Implementation of DXT Compression for UltraGrid
CESNET technical report 4/2008
PDF format
Ian Wesley-Smith, Miloš Liška, Petr Holub
Received 15.6.2008
Abstract
This report describes an implementation of DXT compression in UltraGrid, allowing for low latency, high definition multi-party videoconferencing requiring only 250 Mbps of bandwidth. This represents a substantial decrease compared to the uncompressed video stream, which requires 1.5 Gbps, while having a minimal impact on latency. The DXT implementation includes a new client-side display which, when using DXT compressed data, takes full advantage of the graphics card, resulting in minimal CPU utilization. This report includes experimental evaluation of end-to-end latencies, CPU load, and traffic profiles for both uncompressed and DXT-compressed video.
Keywords: high-definition video over IP, DXT compression, UltraGrid, latency, performance, network traffic profiles
1 Introduction
An uncompressed high-definition (HD) video transmission creates an unparalleled experince for participants of collaborative environments, providing both high image quality and low end to end latency of the transmission (considered in an end-to-end way, i.e., all the way from the camera to the display screen). Utilization of such an approach has been demonstrated by several teams around the world in recent years: The UltraGrid system provided by Pekins & Gharai [1], a modified version of UltraGrid by CESNET team [2], iHDTV systems, or the HDTV over IP project by NTT Laboratories [3]. Although, as noted earlier, uncompressed HD video provides the best image quality and lowest latency, its high bandwidth utilization, about 1.5 Gbps, severely hinders deployment of systems utilizing it.

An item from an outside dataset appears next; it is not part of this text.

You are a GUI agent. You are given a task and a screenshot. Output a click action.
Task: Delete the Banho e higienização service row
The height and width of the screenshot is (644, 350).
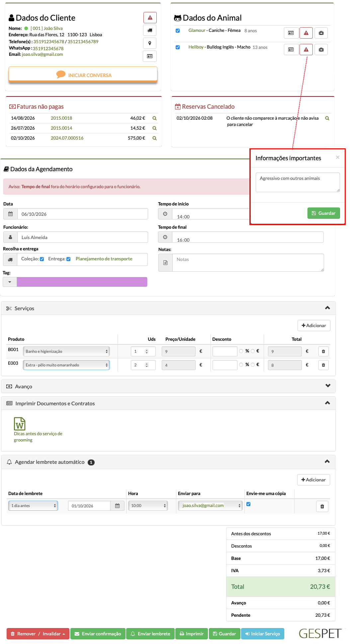(323, 351)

In order to facilitate adoption in non 10GbE environments, we have integrated low-latency DXT compression [4] into UltraGrid. There is a series of DXT compression schemes named DXT1 through DXT5 [5], of which DXT1 provides the best compression ratio and thus has been actually used in UltraGrid. It is based on color indexing, where each 4×4 pixel block (so called texel) is converted into two 16 b colors1 (c1, c2) and a lookup table comprising 16 color indices with 2 b per index. The index points to one of the following four colors then: (c1, 2/3c1+1/3c2, 1/3c1+2/3c2, c2). Choice of the colors (c1, c2) is up to the implementation and is an important factor for quality of resulting images. Discussion of alpha channel handling has been omitted in the discussion of DXT as it is not used in UltraGrid. DXT compression was selected for the following reasons:
6:1 bitrate reduction (by converting 4×4 pixel block with 24 b/pixel into 4×16 b structure; coincidentally, the same 6:1 ratio is also achieved when comparing the original 10 b 4:2:2 HD-SDI stream at 1.5 Gbps to the resulting 8 b 4:4:4 stream at 250 Mbps).
acceptable image quality on natural scenes (computer-generated images with long fine gradients may display more significant posterization).
availability of an implementation in real-time [6] and for HD frame size and rate (FastDXT library).
availability of DXT texture decompression and rendering directly in graphics cards, even in low-cost models.
While the DXT compression has significant computational requirements, and thus requires a powerful enough sender computer, the receiver can be a fairly low cost computer equipped with a graphics card supporting DXT textures. The resulting data streams can be run over Gigabit Ethernet, which is now often available from LANs.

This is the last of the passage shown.